Please copy the listing below, changing every "Identify the location of" to "Give the position of" and leaving everything else as it is.

* * * *

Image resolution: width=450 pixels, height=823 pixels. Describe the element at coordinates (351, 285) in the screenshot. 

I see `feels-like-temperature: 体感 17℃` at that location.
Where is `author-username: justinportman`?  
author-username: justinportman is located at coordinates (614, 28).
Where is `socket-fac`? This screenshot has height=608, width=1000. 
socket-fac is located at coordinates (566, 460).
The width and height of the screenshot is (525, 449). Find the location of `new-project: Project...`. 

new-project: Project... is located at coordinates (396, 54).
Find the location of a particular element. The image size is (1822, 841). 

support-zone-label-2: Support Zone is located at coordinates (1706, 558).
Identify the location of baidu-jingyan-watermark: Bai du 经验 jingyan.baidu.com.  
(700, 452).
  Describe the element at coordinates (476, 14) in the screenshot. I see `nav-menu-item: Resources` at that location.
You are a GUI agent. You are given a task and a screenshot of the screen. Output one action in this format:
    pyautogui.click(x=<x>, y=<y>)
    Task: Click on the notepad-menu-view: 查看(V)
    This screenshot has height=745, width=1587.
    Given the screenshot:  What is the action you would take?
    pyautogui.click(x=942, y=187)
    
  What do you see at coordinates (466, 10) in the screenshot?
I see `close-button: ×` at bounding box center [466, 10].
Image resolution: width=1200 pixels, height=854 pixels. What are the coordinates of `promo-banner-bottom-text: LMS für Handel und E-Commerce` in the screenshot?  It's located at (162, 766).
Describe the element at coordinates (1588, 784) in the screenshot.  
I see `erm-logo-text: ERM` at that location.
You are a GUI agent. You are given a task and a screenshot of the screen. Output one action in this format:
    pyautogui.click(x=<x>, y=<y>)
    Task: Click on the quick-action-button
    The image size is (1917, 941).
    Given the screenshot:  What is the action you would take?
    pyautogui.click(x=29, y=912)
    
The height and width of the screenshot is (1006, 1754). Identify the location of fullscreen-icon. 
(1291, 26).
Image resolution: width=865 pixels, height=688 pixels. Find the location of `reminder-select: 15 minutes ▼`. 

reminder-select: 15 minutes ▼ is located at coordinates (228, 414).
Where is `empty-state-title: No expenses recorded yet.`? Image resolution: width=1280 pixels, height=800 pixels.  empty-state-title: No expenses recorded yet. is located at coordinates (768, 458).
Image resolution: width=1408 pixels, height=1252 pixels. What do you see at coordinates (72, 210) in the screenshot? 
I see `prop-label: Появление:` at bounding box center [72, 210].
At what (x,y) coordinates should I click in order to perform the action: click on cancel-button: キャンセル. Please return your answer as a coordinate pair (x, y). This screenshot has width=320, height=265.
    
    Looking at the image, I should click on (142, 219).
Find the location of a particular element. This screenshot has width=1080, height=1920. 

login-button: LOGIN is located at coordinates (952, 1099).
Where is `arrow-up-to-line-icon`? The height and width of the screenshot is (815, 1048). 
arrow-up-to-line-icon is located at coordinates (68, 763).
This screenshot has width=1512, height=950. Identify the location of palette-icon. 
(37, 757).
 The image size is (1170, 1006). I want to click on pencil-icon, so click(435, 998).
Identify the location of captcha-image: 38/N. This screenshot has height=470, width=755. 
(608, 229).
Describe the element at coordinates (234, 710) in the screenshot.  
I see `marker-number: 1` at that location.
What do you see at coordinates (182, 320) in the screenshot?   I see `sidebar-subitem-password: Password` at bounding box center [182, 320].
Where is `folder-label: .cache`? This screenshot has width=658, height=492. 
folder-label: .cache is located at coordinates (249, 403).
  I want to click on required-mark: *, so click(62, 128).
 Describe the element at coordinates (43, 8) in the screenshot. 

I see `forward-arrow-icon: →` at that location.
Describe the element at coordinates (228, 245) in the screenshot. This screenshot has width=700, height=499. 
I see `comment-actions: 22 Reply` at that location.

* * * *

__Written response__:
Image resolution: width=450 pixels, height=823 pixels. Describe the element at coordinates (351, 285) in the screenshot. 

I see `feels-like-temperature: 体感 17℃` at that location.
Where is `author-username: justinportman`?  
author-username: justinportman is located at coordinates (614, 28).
Where is `socket-fac`? This screenshot has height=608, width=1000. 
socket-fac is located at coordinates (566, 460).
The width and height of the screenshot is (525, 449). Find the location of `new-project: Project...`. 

new-project: Project... is located at coordinates (396, 54).
Find the location of a particular element. The image size is (1822, 841). 

support-zone-label-2: Support Zone is located at coordinates (1706, 558).
Give the position of baidu-jingyan-watermark: Bai du 经验 jingyan.baidu.com.  
(700, 452).
  Describe the element at coordinates (476, 14) in the screenshot. I see `nav-menu-item: Resources` at that location.
You are a GUI agent. You are given a task and a screenshot of the screen. Output one action in this format:
    pyautogui.click(x=<x>, y=<y>)
    Task: Click on the notepad-menu-view: 查看(V)
    This screenshot has height=745, width=1587.
    Given the screenshot:  What is the action you would take?
    pyautogui.click(x=942, y=187)
    
  What do you see at coordinates (466, 10) in the screenshot?
I see `close-button: ×` at bounding box center [466, 10].
Image resolution: width=1200 pixels, height=854 pixels. What are the coordinates of `promo-banner-bottom-text: LMS für Handel und E-Commerce` in the screenshot?  It's located at (162, 766).
Describe the element at coordinates (1588, 784) in the screenshot.  
I see `erm-logo-text: ERM` at that location.
You are a GUI agent. You are given a task and a screenshot of the screen. Output one action in this format:
    pyautogui.click(x=<x>, y=<y>)
    Task: Click on the quick-action-button
    The image size is (1917, 941).
    Given the screenshot:  What is the action you would take?
    pyautogui.click(x=29, y=912)
    
The height and width of the screenshot is (1006, 1754). Give the position of fullscreen-icon. 
(1291, 26).
Image resolution: width=865 pixels, height=688 pixels. Find the location of `reminder-select: 15 minutes ▼`. 

reminder-select: 15 minutes ▼ is located at coordinates (228, 414).
Where is `empty-state-title: No expenses recorded yet.`? Image resolution: width=1280 pixels, height=800 pixels.  empty-state-title: No expenses recorded yet. is located at coordinates (768, 458).
Image resolution: width=1408 pixels, height=1252 pixels. What do you see at coordinates (72, 210) in the screenshot? 
I see `prop-label: Появление:` at bounding box center [72, 210].
At what (x,y) coordinates should I click in order to perform the action: click on cancel-button: キャンセル. Please return your answer as a coordinate pair (x, y). This screenshot has width=320, height=265.
    
    Looking at the image, I should click on (142, 219).
Find the location of a particular element. This screenshot has width=1080, height=1920. 

login-button: LOGIN is located at coordinates (952, 1099).
Where is `arrow-up-to-line-icon`? The height and width of the screenshot is (815, 1048). 
arrow-up-to-line-icon is located at coordinates (68, 763).
This screenshot has width=1512, height=950. Give the position of palette-icon. 
(37, 757).
 The image size is (1170, 1006). I want to click on pencil-icon, so click(435, 998).
Give the position of captcha-image: 38/N. This screenshot has height=470, width=755. 
(608, 229).
Describe the element at coordinates (234, 710) in the screenshot.  
I see `marker-number: 1` at that location.
What do you see at coordinates (182, 320) in the screenshot?   I see `sidebar-subitem-password: Password` at bounding box center [182, 320].
Where is `folder-label: .cache`? This screenshot has width=658, height=492. 
folder-label: .cache is located at coordinates (249, 403).
  I want to click on required-mark: *, so click(62, 128).
 Describe the element at coordinates (43, 8) in the screenshot. 

I see `forward-arrow-icon: →` at that location.
Describe the element at coordinates (228, 245) in the screenshot. This screenshot has width=700, height=499. 
I see `comment-actions: 22 Reply` at that location.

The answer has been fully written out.